-- Source extract start --

6.02 Practice Problems: Packet and Circuit Switching, and Little's Law

Please read Chapter 16 and solve the problems at the end of that chapter too.

Problem . Little's Law.

  1. At the supermarket a checkout operator has on average 4 customers and customers arrive every 2 minutes. How long must each customer wait in line on average?
    Throughput time = 4 customers / 1/2 customer/minute = 8 minutes

  2. A restaurant holds about 60 people, and the average person will be in there about 2 hours. On average, how many customers arrive per hour? If the restaurant queue has 30 people waiting to be seated, how long does each person have to wait for a table?
    Rate = 60 customers / 2 hrs = 30 customers / hr
    Waiting time = 1 hour

  3. A fast-food restaurant uses 3,500 kilograms of hamburger each week. The manager of the restaurant wants to ensure that the meat is always fresh, i.e., the meat should be no more than two days old on average when used. How much hamburger should be kept in the refrigerator as inventory?
    Rate = 3,500 kilograms per week (= 500 kilograms per day)
    Average flow time = 2 days
    Average inventory = Rate x Average flow time = 500 x 2 = 1,000 kilograms
    (Note that the variables are all in the same time frame i.e. days)

Problem .

Calculate the latency (total delay from first bit sent to last bit received) for the following:

  1. Sender and receiver are separated by two 1-Gigabit/s links and a single switch. The packet size is 5000 bits, and each link introduces a propagation delay of 10 microseconds. Assume that the switch begins forwarding immediately after it has received the last bit of the packet and the queues are empty.
    For each link, it takes 1 Gigabits/5 Kbits = 5 microseconds to transmit the packet on the link, after which it takes an additional 10 microseconds for the last bit to propagate across the link. Thus, with only one switch that starts forwarding only after receiving the whole packet, the total transfer delay is two transmit delays + two propagation delays = 30 microseconds.

  2. Same as (A) with three switches and four links.
    For three switched and thus four links, the total delta is four transmit delays + four propagation delays = 60 microseconds.

-- Source extract end --
-- Dataset rows start --

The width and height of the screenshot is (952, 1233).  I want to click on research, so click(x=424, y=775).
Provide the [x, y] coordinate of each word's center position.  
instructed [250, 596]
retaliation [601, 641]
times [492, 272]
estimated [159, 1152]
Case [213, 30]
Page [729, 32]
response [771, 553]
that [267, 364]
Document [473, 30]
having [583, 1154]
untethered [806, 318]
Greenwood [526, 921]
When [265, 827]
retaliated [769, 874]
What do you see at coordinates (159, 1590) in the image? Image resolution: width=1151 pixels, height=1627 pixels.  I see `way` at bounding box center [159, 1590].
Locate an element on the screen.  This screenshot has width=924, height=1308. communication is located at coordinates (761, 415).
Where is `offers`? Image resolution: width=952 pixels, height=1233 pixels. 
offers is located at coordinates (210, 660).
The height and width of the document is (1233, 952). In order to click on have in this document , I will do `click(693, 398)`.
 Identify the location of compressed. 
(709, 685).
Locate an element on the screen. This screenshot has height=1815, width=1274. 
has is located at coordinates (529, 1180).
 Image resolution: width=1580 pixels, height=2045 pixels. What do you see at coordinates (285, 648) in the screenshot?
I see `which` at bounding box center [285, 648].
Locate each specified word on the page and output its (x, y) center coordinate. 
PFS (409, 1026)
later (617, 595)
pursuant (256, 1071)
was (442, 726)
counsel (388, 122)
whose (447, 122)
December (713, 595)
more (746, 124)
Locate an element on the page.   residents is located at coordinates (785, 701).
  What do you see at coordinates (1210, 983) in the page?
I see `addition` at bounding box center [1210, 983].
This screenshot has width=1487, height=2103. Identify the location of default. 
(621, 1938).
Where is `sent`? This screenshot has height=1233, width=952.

-- Dataset rows end --

» Requirements
Please pull out word for word the part of the practice problems above that opens with the words containing "1. At the supermarket" and closes with "line on average?".

» Exercise output
1. At the supermarket a checkout operator has on average 4 customers and customers arrive every 2 minutes. How long must each customer wait in line on average?